╭─ TESTO DEL DOCUMENTO

Painkiller (2025) segna il ritorno attesissimo di uno dei nomi più iconici degli sparatutto in prima persona. Sviluppato da Anshar Studios e pubblicato da 3D Realms, questo nuovo capitolo punta a resuscitare l’energia grezza e implacabile che ha reso l’originale Painkiller (2004) un cult tra gli appassionati degli FPS old-school.
Il gioco è stato rilasciato il 21 Ottobre 2025 su PC Windows tramite Steam (certificazione Giocabile su Steam Deck), PS5 e Xbox. Sono presenti i sottotitoli in lingua italiana. Abbiamo ricevuto una chiave di attivazione per la versione PC da parte del publisher, che abbiamo utilizzato per questa nostra analisi.

╰─
╭─ DATI ESTRATTI

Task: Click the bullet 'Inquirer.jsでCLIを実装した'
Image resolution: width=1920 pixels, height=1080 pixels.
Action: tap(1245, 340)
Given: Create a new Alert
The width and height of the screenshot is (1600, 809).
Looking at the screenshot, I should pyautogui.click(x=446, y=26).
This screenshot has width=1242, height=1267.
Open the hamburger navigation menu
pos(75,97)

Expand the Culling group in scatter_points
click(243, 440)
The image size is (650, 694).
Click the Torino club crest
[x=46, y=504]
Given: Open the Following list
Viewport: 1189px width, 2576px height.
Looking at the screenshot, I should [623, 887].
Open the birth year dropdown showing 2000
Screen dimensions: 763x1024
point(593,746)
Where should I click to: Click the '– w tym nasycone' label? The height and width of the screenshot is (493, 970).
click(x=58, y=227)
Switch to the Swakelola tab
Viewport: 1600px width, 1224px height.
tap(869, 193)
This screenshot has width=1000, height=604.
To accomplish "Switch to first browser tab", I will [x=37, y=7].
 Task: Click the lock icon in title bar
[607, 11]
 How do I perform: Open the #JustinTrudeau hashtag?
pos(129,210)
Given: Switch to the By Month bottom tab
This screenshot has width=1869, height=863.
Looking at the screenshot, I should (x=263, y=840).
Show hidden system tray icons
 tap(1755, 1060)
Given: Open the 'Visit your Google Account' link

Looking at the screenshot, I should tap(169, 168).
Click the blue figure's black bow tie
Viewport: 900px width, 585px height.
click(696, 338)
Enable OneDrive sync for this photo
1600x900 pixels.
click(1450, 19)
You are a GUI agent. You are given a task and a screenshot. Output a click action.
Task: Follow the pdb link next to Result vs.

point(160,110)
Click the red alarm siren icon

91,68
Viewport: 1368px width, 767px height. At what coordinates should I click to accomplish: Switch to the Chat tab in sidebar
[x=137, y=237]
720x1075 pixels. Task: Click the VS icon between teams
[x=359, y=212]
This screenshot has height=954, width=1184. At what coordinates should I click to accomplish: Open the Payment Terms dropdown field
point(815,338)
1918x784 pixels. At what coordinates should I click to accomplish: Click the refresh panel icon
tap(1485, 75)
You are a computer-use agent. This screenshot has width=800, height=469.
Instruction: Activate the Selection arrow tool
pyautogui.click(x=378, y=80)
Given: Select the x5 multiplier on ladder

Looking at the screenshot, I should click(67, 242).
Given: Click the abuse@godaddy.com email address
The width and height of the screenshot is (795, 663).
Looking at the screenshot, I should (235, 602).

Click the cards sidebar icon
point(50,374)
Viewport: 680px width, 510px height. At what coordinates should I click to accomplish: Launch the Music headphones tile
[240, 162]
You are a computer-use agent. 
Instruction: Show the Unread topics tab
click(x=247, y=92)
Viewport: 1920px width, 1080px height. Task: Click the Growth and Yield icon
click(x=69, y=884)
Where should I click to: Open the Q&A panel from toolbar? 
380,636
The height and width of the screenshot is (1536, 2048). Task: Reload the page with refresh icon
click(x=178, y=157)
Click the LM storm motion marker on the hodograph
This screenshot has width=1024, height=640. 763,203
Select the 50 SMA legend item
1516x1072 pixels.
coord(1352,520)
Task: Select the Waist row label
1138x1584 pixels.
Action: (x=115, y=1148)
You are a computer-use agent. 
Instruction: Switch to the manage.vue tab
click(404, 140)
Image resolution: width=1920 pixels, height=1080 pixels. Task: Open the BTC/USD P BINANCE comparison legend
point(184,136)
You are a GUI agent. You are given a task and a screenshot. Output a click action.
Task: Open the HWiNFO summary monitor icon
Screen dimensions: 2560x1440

╰─

● **COSA FARAI**: Per favore, indica in una frase chi ha sviluppato e chi ha pubblicato il gioco secondo il testo su Painkiller (2025).

● **SOLUZIONE**: Il gioco è stato sviluppato da Anshar Studios e pubblicato da 3D Realms.